His career took flight when he contributed to the soundtrack for Black Orpheus (1958). In the 1960s he came to prominence by teaming up with Stan Getz, Joao Gilberto and his then wife Astrud Gilberto. This alliance kick started the bossa nova craze that swept from the USA to Europe. The Getz/Gilberto album achieved astonishing success in 1964, snagging four Grammy Awards including the Album of the Year. No other jazz album would match that feat until Herbie Hancock’s, The Joni Letters in 2008. With Astrud’s enchanting vocals nudging ‘The Girl from Ipanema’ and ‘Corcovado’ into global smashes the combo of Getz's tenor, Jobim’s piano and Joao’s guitar and vocals made this an absolute stand out album. It still is. Really a case of every home should have one!
What was evident now was that Jobim needed to fly on his own and this he did with a string of brilliant discs starting with The Composer of Desafinado Plays (1963) and the follow-up, The Wonderful World of Antonio Carlos Jobim (1964). This brace of beauties had an amazing impact on club jazz and airwave appreciation of Brazilian sounds. His third album, Wave, arrived during the psychedelic era of 1967 and provided the perfect antidote of calm and tranquility during that head rush season. Working with producer Creed Taylor in California, Antonio added celeste and harpsichord to his repertoire and revealed himself as a marvelous singer and guitar player. Augmented by strings and with double bassist Ron Carter holding down the pocket bossa nova grooves, Wave is a timeless gem.

........

- [Tasks]
1 > Translate this sentence from the passage on Jobim's career into Spanish: "This alliance kick started the bossa nova craze that swept from the USA to Europe."
2 > According to the passage on Jobim's career, why was Wave the "perfect antidote" when it came out? Answer in one to three sentences.
3 > Rewrite the paragraph of the passage on Jobim's career that begins "What was evident now" as a bulleted list that keeps its main facts.

- [Dataset excerpt]
........

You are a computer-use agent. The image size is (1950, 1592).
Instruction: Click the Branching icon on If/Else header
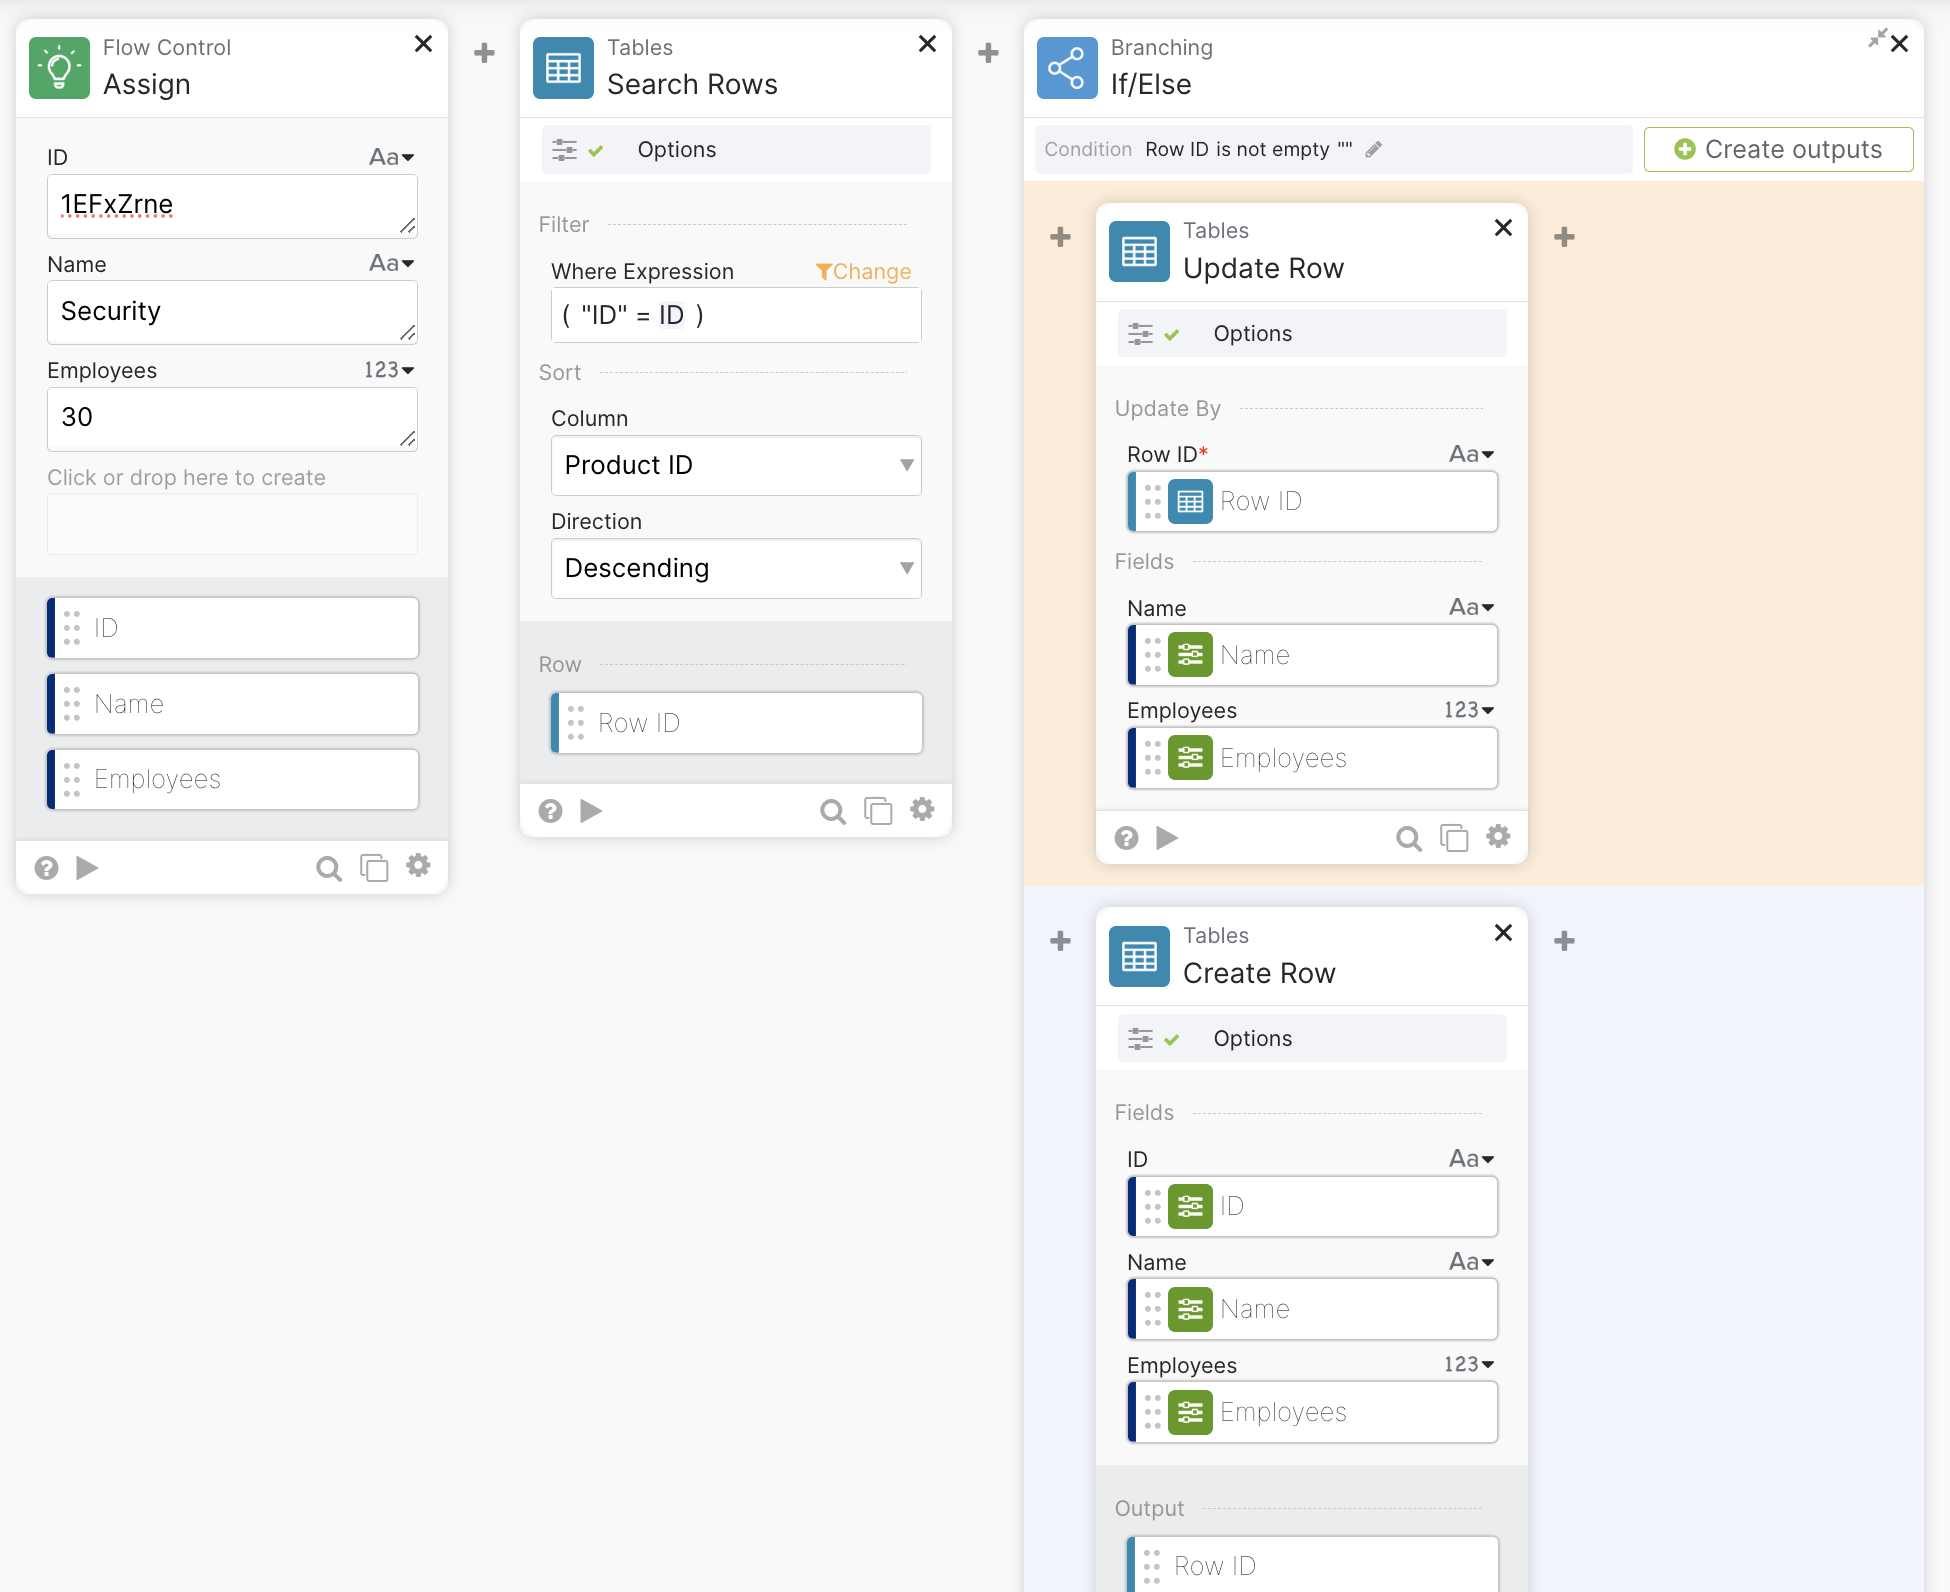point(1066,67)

........

- [Expected outputs]
1 > Esta alianza dio inicio a la fiebre de la bossa nova que se extendió desde Estados Unidos hasta Europa.

2 > Wave was released in 1967, during the psychedelic era, a "head rush season." The album offered calm and tranquility in contrast to that time.

3 >
- Jobim needed to work on his own, and he did so with a string of brilliant albums.
- These began with The Composer of Desafinado Plays (1963) and The Wonderful World of Antonio Carlos Jobim (1964).
- Those two albums had a strong impact on club jazz and on the appreciation of Brazilian sounds on the radio.
- His third album, Wave (1967), came out during the psychedelic era and offered calm and tranquility.
- Working with producer Creed Taylor in California, he added celeste and harpsichord and showed himself to be a fine singer and guitarist.
- With strings and double bassist Ron Carter on the album, Wave is a timeless gem.